Nevada lawmakers are working on a bill that would provide funding and a time frame for police agencies to process rape kits. The state has a backlog of roughly 8,000 kits from sexual assault exams … Nevada lawmakers are working on a bill that would provide funding and a time frame for police agencies to process rape kits. The state has a backlog of roughly 8,000 kits from sexual assault exams that date back as far as 30 years. (Metropolitan Police Department)

Assembly Bill 97, as amended Friday, would require police to send all sexual assault kits to a lab for testing within 30 days, and that lab would have 120 days to complete the testing.


State lawmakers were stunned by the volume of untested sexual assault examination kits, asking during a hearing last week how the backlog got so bad and discussing legislation to keep it from happening again.

Discussion of the thousands of untested kits that have been collecting dust in evidence rooms across the state — some for as long as 30 years — had members of the Assembly Judiciary Committee wondering who dropped the ball.

Assemblyman Ira Hansen, R-Sparks, asked Wednesday who needed to be “hanged, drawn and quartered” for letting the problem get so bad.

State leaders have been working to test about 8,000 backlogged kits since 2015, and the knowledge that each kit represented a victim weighed on the committee.

“So far, our state, the state of Nevada, has been derelict in its duty to support survivors of sexual assault,” Senate Majority Leader Aaron Ford, D-Las Vegas, said Wednesday. “Without this testing, DNA and other evidence linking cases and helping identify criminals goes unused, untested and sometimes even lost.”

Proposed legislation discussed last week could ensure a backlog of the kits never again develops in Nevada.

And that matters to Southern Nevada, which bears the bulk of the backlog: roughly 6,000 backlogged kits.

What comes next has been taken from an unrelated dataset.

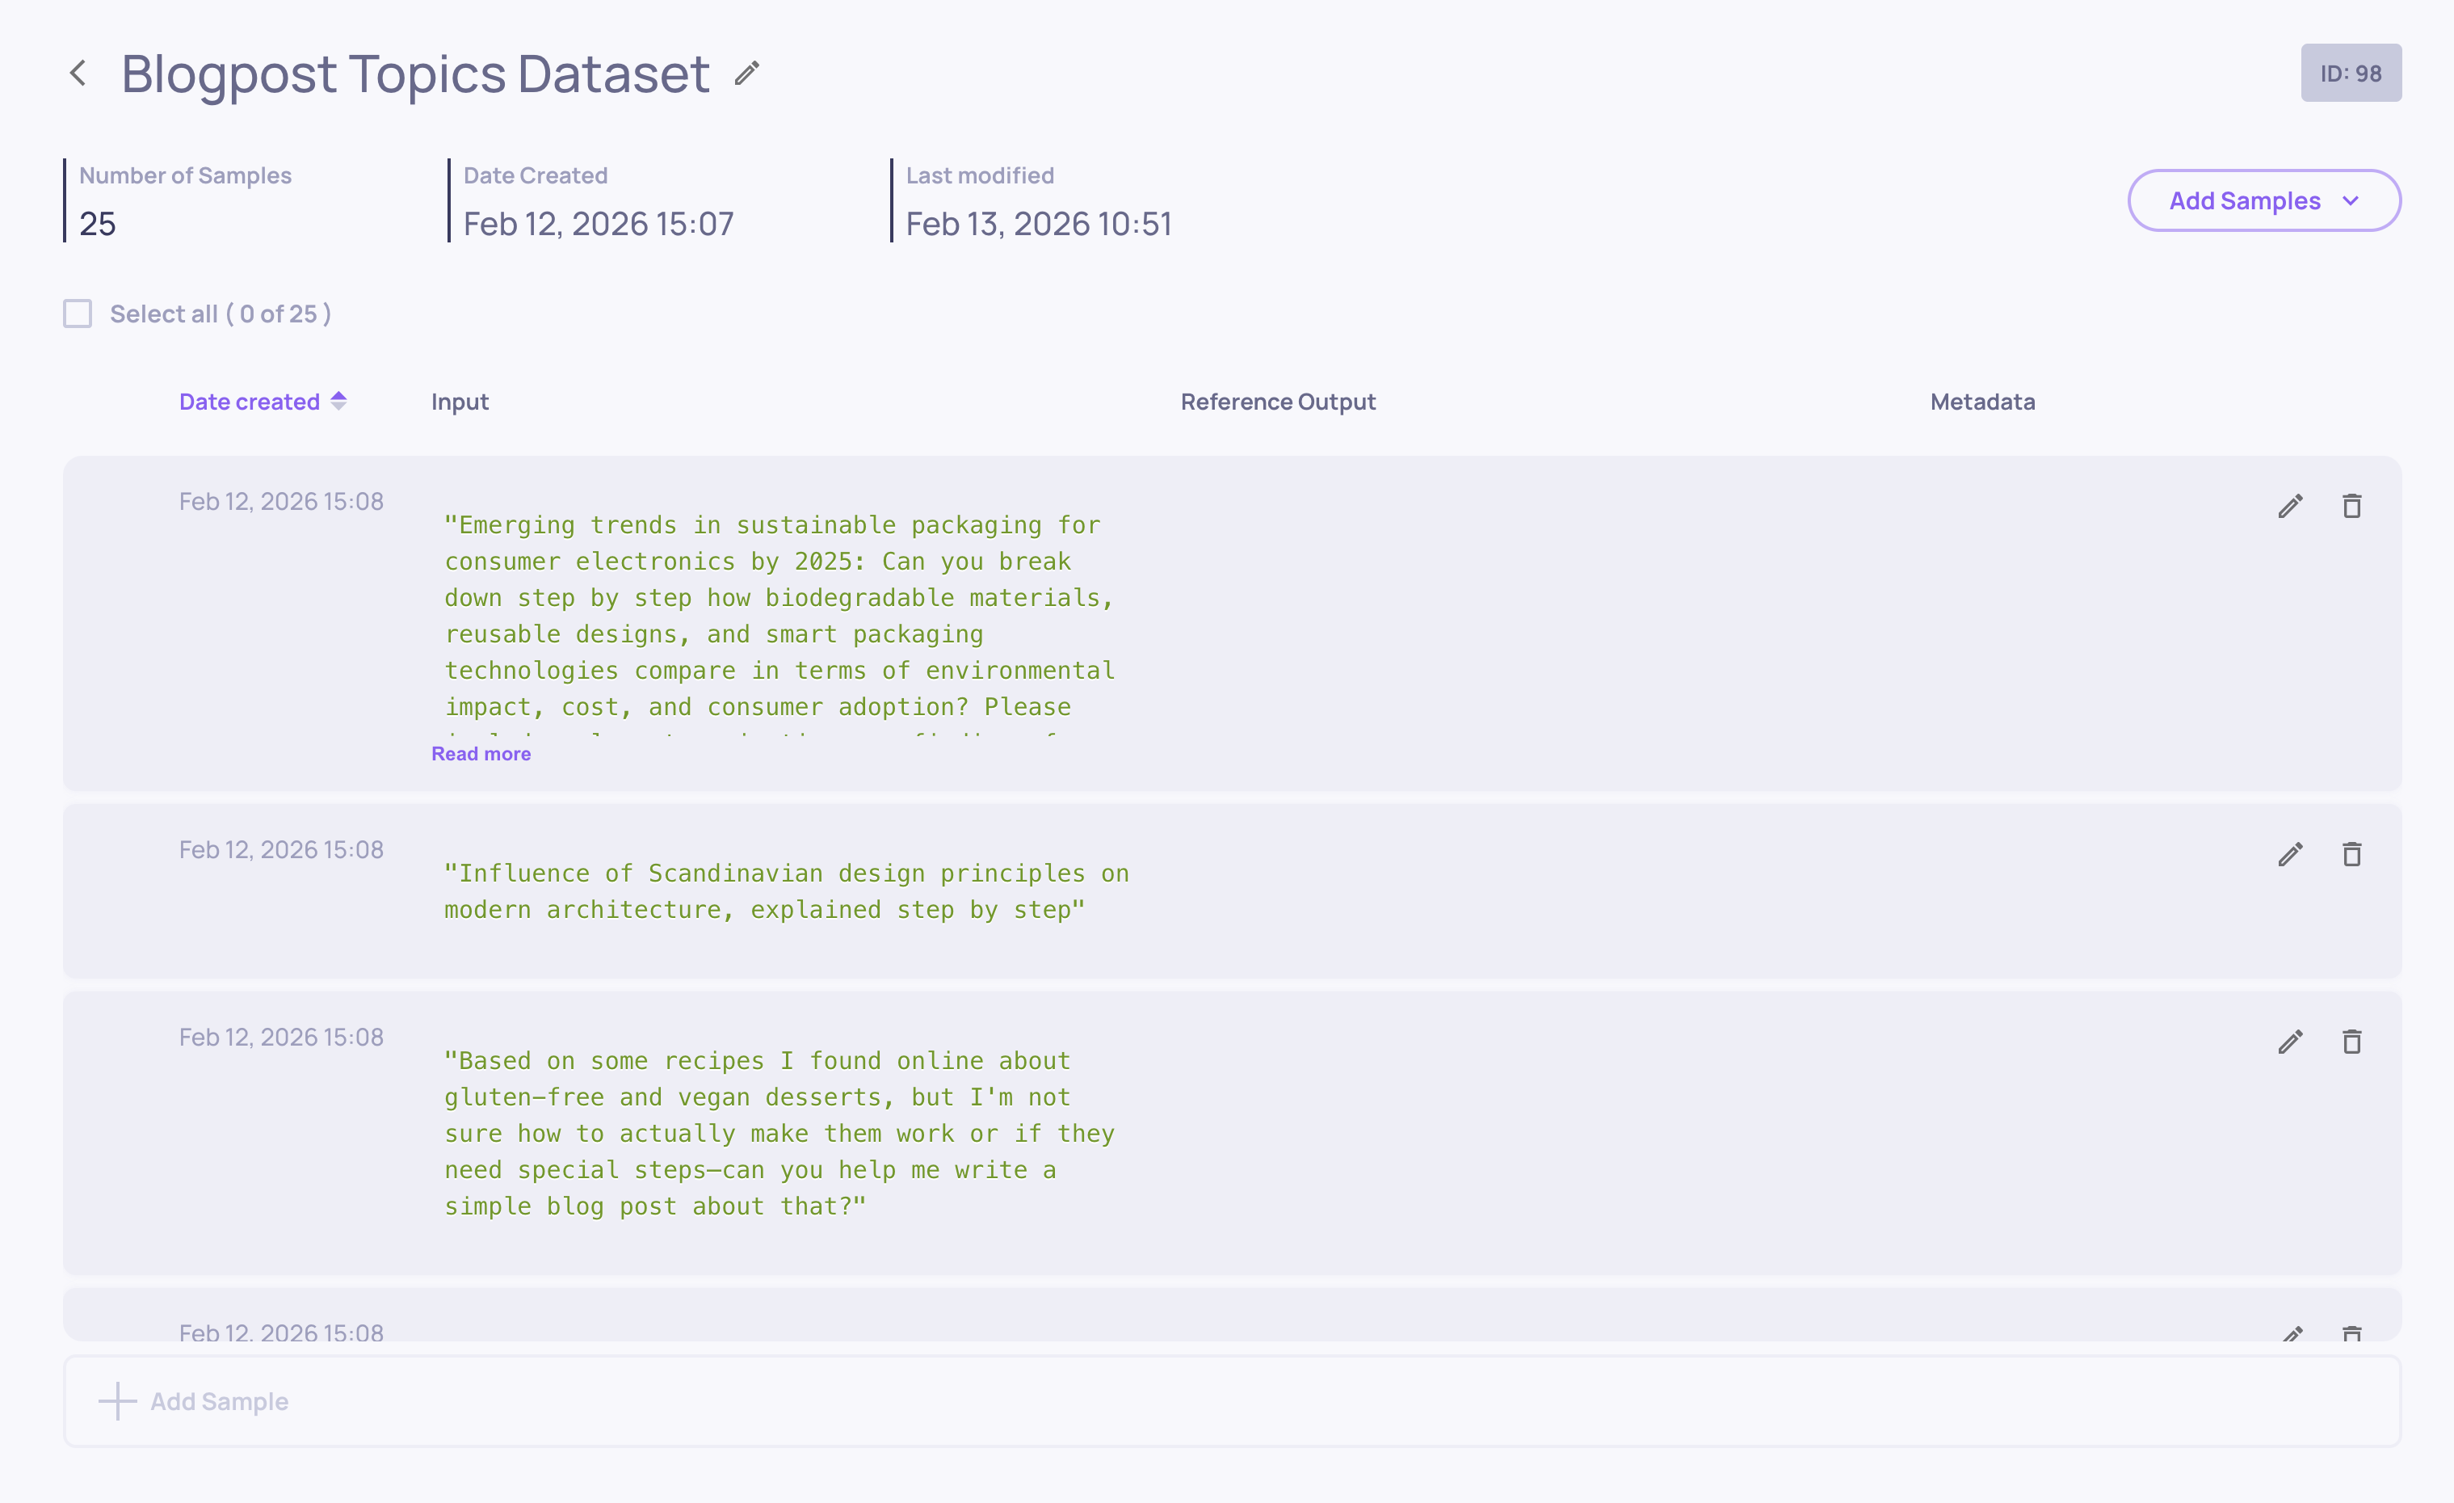Check the Select all checkbox
The height and width of the screenshot is (1503, 2454).
(x=78, y=314)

Of those, 2,456 kits had been sent out for testing as of mid-March.

First Assistant Attorney General Wes Duncan testified Wednesday that Las Vegas police have sought eight arrests and 11 search warrants as a result of the testing.

The arrests underline the severity the crimes many rape kits represent.

DNA evidence from 13 years ago ties a convicted serial killer and rapist serving a life sentence in prison to two sexual assaults that predate the crimes for which he was convicted, court records show.